Authors: Vuong M. Ngo; Nhien-An Le-Khac; M-Tahar Kechadi
Addresses: Ho Chi Minh City Open University, Ho Hao Hon 35, District 1, HCMC, Vietnam ' School of Computer Science, University College Dublin, Belfield, Dublin 4, Ireland ' School of Computer Science, University College Dublin, Belfield, Dublin 4, Ireland
Abstract: The introduction of modern information technologies for collecting and processing agricultural data revolutionise the agriculture practices. The agricultural data mining today is considered a Big Data application in terms of volume, variety, velocity and veracity. Hence, it is a challenge and a key foundation to establishing a crop intelligence platform.
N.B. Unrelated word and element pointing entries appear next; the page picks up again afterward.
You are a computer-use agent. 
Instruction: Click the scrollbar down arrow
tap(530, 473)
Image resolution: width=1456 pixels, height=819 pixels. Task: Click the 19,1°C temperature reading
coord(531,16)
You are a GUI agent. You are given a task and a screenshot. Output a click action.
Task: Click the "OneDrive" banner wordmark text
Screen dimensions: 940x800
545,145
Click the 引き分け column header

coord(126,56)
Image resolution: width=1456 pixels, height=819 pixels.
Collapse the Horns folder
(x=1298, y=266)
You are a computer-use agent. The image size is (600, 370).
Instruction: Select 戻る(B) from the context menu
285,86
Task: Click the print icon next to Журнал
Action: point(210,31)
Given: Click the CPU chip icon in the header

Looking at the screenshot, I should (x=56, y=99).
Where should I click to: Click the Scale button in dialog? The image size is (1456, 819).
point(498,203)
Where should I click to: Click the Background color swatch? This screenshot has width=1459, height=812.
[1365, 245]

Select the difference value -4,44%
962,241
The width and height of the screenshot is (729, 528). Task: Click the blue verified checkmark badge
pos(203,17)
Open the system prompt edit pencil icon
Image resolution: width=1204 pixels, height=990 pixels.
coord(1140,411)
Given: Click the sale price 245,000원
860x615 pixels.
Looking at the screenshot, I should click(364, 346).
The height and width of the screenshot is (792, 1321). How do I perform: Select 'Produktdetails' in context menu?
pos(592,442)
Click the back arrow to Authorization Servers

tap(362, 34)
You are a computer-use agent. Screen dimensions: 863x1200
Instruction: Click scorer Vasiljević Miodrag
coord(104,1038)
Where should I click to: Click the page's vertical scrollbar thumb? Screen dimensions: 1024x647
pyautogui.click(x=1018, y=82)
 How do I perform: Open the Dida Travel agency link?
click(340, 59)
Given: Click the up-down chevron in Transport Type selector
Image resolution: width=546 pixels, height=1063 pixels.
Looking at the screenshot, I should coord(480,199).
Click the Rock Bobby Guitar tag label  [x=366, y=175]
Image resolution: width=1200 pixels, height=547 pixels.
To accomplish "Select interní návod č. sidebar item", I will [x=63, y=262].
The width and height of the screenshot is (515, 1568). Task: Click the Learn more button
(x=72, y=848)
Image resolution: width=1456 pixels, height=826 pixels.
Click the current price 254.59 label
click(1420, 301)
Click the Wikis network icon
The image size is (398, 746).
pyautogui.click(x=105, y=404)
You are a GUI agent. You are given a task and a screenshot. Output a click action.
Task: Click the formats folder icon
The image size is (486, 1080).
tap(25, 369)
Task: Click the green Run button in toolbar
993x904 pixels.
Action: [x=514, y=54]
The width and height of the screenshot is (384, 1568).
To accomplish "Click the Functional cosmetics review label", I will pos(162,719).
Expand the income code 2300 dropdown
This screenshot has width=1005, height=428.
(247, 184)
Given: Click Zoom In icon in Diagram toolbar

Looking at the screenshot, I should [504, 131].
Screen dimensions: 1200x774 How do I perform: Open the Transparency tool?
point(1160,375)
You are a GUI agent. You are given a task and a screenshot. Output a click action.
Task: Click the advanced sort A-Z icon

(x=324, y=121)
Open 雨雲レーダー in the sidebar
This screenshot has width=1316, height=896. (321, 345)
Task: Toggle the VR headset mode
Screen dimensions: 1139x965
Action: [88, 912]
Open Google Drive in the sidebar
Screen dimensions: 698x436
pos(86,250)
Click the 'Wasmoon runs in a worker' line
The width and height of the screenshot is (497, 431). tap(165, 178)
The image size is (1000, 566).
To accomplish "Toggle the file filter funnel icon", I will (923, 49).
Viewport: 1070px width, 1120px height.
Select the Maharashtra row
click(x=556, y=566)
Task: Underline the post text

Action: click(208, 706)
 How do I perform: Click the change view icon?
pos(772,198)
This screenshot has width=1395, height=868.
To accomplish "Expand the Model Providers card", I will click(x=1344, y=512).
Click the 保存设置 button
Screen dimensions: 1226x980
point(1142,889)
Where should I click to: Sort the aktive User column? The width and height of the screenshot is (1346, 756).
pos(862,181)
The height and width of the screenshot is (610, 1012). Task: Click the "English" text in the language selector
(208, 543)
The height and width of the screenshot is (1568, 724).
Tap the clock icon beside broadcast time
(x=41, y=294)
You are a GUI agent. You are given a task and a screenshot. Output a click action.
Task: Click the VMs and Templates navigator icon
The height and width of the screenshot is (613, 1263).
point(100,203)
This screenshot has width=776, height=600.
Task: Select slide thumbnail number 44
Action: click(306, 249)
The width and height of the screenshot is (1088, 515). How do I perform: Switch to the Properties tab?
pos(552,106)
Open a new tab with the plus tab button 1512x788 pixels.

The platform, which processes vast amounts of complex and diverse information, will enable efficient resource management and high quality agronomy decision making. In this paper, we designed and implemented a continental level agricultural data warehouse (ADW). ADW is characterised by its (1) flexible schema; (2) data integration from real agricultural multi datasets; (3) data science and business intelligent support; (4) high performance; (5) high storage; (6) security; (7) governance and monitoring; (8) consistency, availability and partition tolerant; (9) cloud compatibility. We also evaluate the performance of ADW and present some complex queries to extract and return necessary knowledge about crop management.
Keywords: data warehouse architecture; constellation schema; Hive; MongoDB; Cassandra; smart agriculture; agricultural data challenges.
International Journal of Business Process Integration and Management, 2020 Vol.10 No.1, pp.17 - 28
Received: 04 Dec 2019
Accepted: 28 Feb 2020
Published online: 19 Feb 2021 *